Conditions deep inside exotic super-Earths and giant planets as also those during the violent birth of Earth-like planets have been created in the lab using laser-driven experiments.

The results show that mantle silicates and core metal have comparable melting temperatures above core-mantle boundary pressures of 500 GPa, suggesting that large rocky planets may have long-lived oceans of molten rock in their depths.

Planetary magnetic fields can be formed in this liquid-rock layer.

How much heat solids can sustain before melting under pressure determines a planet's internal structure and evolution. This is what has been measured directly in the laboratory by researchers from Lawrence Livermore National Laboratory, Bayreuth University (Germany) and University of California, Berkeley.

They reveal the unusual properties of silica under the extreme pressures and temperatures prevalent during planetary formation.

The team measured the melting temperature of silica at 500 GPa (5 million atmospheres), a pressure comparable to the core-mantle boundary pressure for a super-Earth planet (five Earth masses), Uranus and Neptune.

"Our research suggests that silica is likely solid inside Neptune, Uranus, Saturn and Jupiter cores, which sets new constraints on future improved models for the structure and evolution of these planets," physicist Marius Millot and colleagues from Bayreuth University says.

The work was possible thanks to a breakthrough in high-pressure crystal growth techniques at Bayreuth University in Germany. The team managed to grow millimetre-sized transparent polycrystals and single crystals of stishovite, a high-density form of silica (SiO2) usually found only in minute amounts near meteor-impact craters.

By subjecting the crystal to extreme heat and pressure in laser experiments, the planetary formation conditions were recreated.

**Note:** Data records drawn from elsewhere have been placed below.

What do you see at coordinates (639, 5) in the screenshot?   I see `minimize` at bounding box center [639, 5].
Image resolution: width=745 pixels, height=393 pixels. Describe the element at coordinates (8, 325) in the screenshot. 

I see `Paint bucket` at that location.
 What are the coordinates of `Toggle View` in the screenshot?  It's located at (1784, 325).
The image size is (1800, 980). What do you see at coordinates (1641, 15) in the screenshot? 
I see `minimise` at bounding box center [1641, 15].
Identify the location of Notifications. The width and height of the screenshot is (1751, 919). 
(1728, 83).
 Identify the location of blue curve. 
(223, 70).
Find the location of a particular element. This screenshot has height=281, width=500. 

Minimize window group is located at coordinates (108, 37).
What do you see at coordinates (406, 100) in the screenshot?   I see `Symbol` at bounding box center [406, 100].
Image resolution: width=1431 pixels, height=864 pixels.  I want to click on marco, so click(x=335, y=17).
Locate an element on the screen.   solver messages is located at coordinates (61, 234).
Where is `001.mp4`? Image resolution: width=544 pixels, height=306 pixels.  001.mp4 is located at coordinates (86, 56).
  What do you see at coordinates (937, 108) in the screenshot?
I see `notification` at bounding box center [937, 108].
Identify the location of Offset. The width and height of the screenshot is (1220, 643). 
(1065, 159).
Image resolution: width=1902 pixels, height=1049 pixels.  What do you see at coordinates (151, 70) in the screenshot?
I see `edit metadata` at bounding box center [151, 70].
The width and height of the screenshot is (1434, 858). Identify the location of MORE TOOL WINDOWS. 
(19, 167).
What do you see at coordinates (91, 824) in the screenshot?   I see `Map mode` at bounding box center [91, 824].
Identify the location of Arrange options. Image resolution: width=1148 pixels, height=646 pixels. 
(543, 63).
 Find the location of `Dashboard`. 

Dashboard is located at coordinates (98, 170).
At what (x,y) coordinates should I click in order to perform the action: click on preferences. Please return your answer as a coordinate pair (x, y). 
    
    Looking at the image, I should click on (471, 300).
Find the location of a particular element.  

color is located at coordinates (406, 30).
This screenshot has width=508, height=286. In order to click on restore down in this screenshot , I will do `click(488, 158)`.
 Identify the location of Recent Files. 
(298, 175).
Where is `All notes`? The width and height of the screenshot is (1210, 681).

"Stishovite, being much denser than quartz or fused-silica, stays cooler under shock compression, and that allowed us to measure the melting temperature at a much higher pressure," Millot said.

"Dynamic compression of planetary-relevant materials is a very exciting field right now. Deep inside planets hydrogen is a metallic fluid, helium rains, fluid silica is a metal and water may be superionic."

Millot and colleagues plan to study the exotic behaviour of the main planetary constituents using dynamic compression for a better understanding of the formation of the Earth and the origin of life.